• _TASK BRIEF_
Nothing goes in the answer except the line that contains "[Войти на сайт] (101, 11)" and the lines after it to the end of the material below, unchanged.
_ _ _ _
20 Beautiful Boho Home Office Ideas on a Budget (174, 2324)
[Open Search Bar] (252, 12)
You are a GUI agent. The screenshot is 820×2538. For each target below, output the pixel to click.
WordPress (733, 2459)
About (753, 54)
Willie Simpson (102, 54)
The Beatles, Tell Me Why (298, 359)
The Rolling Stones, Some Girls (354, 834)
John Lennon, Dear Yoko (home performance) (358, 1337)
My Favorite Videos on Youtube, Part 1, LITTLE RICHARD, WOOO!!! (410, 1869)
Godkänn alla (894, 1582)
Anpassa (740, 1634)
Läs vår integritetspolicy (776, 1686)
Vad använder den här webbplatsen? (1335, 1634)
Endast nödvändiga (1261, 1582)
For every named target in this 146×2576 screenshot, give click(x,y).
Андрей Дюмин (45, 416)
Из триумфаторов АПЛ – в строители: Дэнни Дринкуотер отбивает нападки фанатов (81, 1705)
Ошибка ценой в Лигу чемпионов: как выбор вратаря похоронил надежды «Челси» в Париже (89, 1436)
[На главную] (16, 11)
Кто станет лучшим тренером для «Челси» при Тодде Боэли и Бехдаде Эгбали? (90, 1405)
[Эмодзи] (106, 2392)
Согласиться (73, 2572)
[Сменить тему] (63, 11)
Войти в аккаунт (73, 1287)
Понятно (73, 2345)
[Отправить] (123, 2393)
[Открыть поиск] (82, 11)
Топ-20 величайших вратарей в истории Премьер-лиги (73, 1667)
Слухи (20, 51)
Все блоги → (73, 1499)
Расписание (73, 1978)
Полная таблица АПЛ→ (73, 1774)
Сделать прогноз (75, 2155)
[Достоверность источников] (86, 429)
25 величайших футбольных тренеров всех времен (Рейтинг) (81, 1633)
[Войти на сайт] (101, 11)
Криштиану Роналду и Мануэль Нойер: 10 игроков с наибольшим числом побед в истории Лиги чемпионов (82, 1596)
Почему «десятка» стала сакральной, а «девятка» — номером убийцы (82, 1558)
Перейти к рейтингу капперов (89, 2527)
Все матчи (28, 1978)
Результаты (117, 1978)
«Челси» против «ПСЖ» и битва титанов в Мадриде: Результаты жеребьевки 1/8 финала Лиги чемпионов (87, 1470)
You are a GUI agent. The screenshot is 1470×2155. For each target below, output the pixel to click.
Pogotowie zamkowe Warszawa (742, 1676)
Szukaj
_ _ _ _
• _ANSWER AREA_
[Войти на сайт] (101, 11)
Криштиану Роналду и Мануэль Нойер: 10 игроков с наибольшим числом побед в истории Лиги чемпионов (82, 1596)
Почему «десятка» стала сакральной, а «девятка» — номером убийцы (82, 1558)
Перейти к рейтингу капперов (89, 2527)
Все матчи (28, 1978)
Результаты (117, 1978)
«Челси» против «ПСЖ» и битва титанов в Мадриде: Результаты жеребьевки 1/8 финала Лиги чемпионов (87, 1470)
You are a GUI agent. The screenshot is 1470×2155. For each target below, output the pixel to click.
Pogotowie zamkowe Warszawa (742, 1676)
Szukaj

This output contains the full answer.